LEGNANO – Poco più di 50 mila euro (50.985): è la cifra che il Comune di Legnano spenderà per l’edizione 2026 del District Festival che si svolgerà da venerdì 4 a domenica 6 settembre al Centro civico Pertini-Il Salice. Il programma completo del festival, curato dalla cooperativa Italia Sahel Lavoro, è stato reso noto oggi, venerdì 28 agosto.

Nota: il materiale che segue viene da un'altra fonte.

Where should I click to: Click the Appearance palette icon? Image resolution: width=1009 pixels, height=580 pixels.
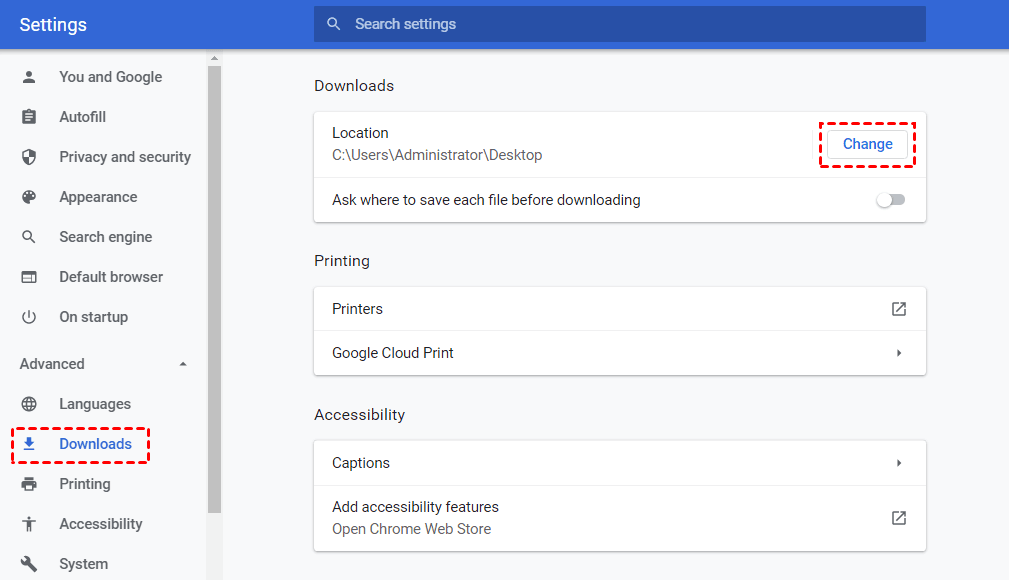(x=29, y=197)
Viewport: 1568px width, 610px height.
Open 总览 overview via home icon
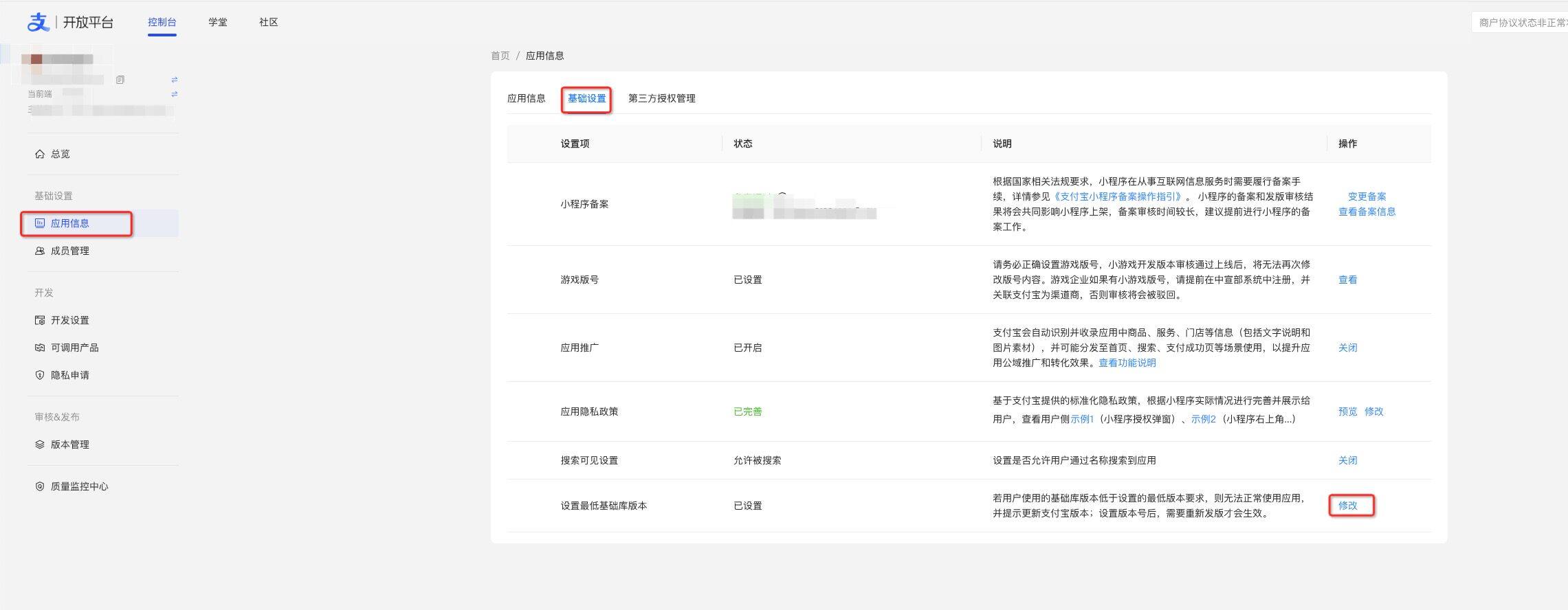click(x=40, y=154)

Tre giorni di musica punk, ska, rap e reggae
Nato nell’estate 2015, il District Festival proporrà anche quest’anno tre giorni di “musica, cultura e aggregazione” nel quartiere di Mazzafame. Come sempre, l’ingresso alle tre serate sarà gratuito, con accesso dalle ore 18.30, postazioni per bere e mangiare e un mercatino. La musica dal palco principale inizierà ogni sera alle 20.30 con una diversa “anima musicale” per ogni giornata: ska punk, rap e infine reggae, affiancando nomi affermati della scena nazionale e internazionale a progetti emergenti e artisti del territorio.

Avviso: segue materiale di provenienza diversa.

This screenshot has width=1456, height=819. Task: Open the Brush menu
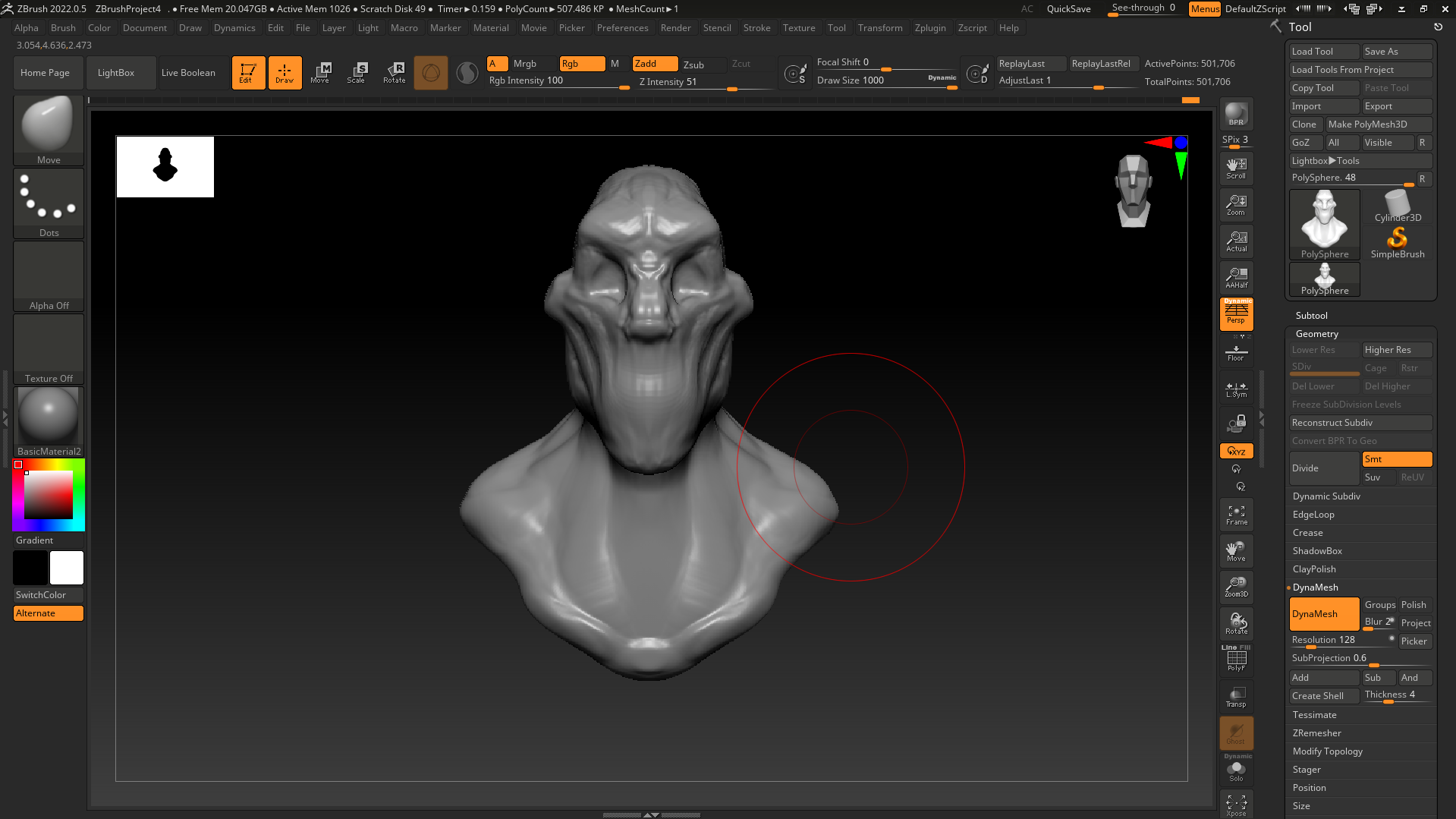tap(63, 28)
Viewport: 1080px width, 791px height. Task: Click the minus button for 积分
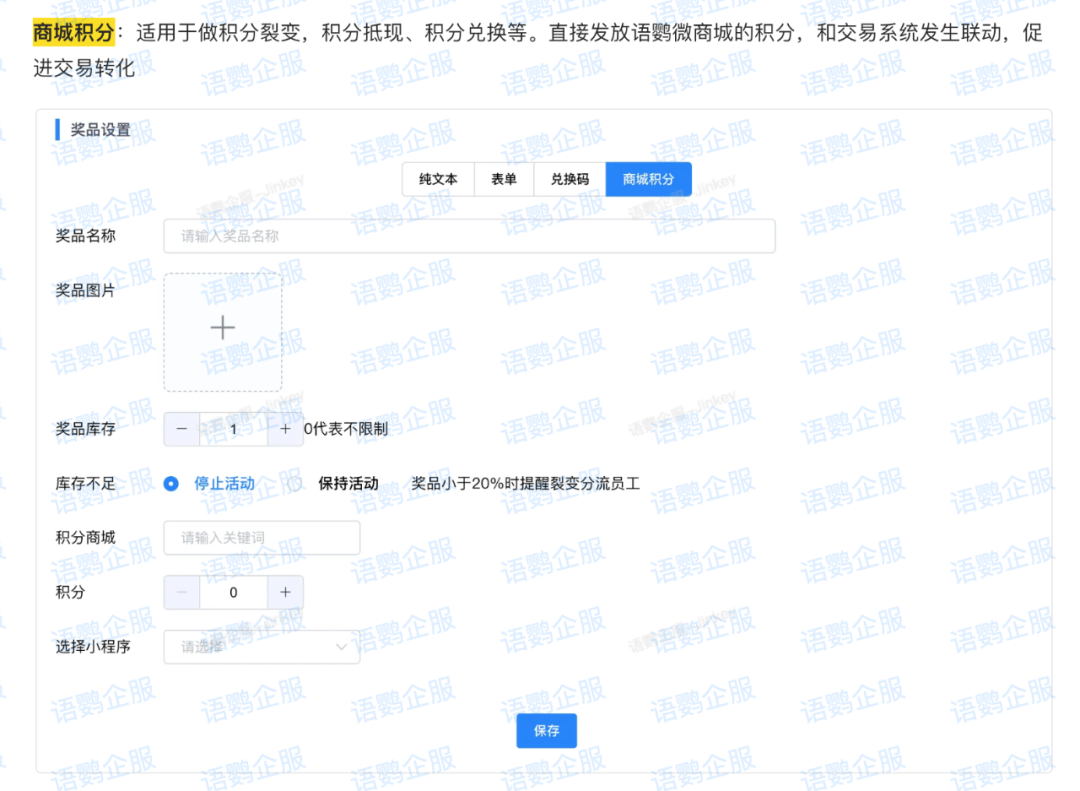coord(181,592)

Questo il programma completo: venerdì 4 apriranno il festival gli Shandon, una delle band più longeve e rappresentative della scena ska punk italiana, accompagnati da Skabomber e Nuove Malattie; sabato sarà dedicato al rap e vedrà come protagonisti Nitro (che partecipò alla prima edizione del District Festival e vi tornerà così dopo 11 anni), 1 44 9 8 e due artisti legnanesi, Niño Malo (nella foto in alto) e Kres; a chiudere il festival domenica sarà l’artista giamaicana della tradizione roots reggae Hempress Sativa: sul palco insieme a lei ci saranno De Strangers e Back A Bush.

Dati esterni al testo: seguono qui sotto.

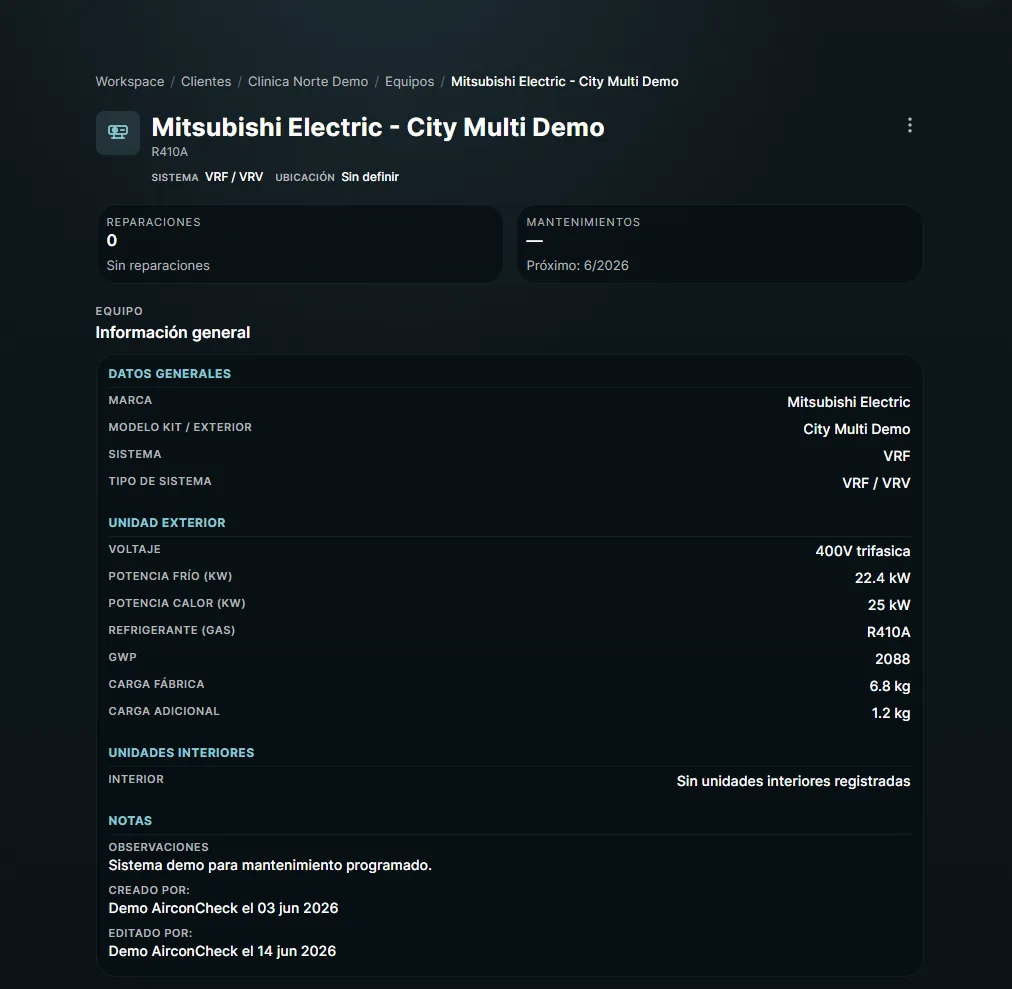This screenshot has width=1012, height=989.
Task: Click the equipment unit icon beside title
Action: pos(117,133)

Rassegna al centro di polemiche
Negli anni passati il District Festival ha sollevato polemiche, dai costi sostenuti dal Comune alla scelta di alcuni artisti dai messaggi fortemente provocatori. Nel 2022 (edizione costata circa 41.000 euro) fra i cantanti che si esibirono sul palco del Pertini ci fu Bello Figo, del quale la Lega contestò il “significativo apporto alla valorizzazione delle attività culturali-ricreative del comune” sostenuto dagli organizzatori della manifestazione. L’edizione dell’anno scorso, la decima, costò invece alle casse di Palazzo Malinverni la cifra record di quasi 57.000 euro (56.754,40 Iva inclusa).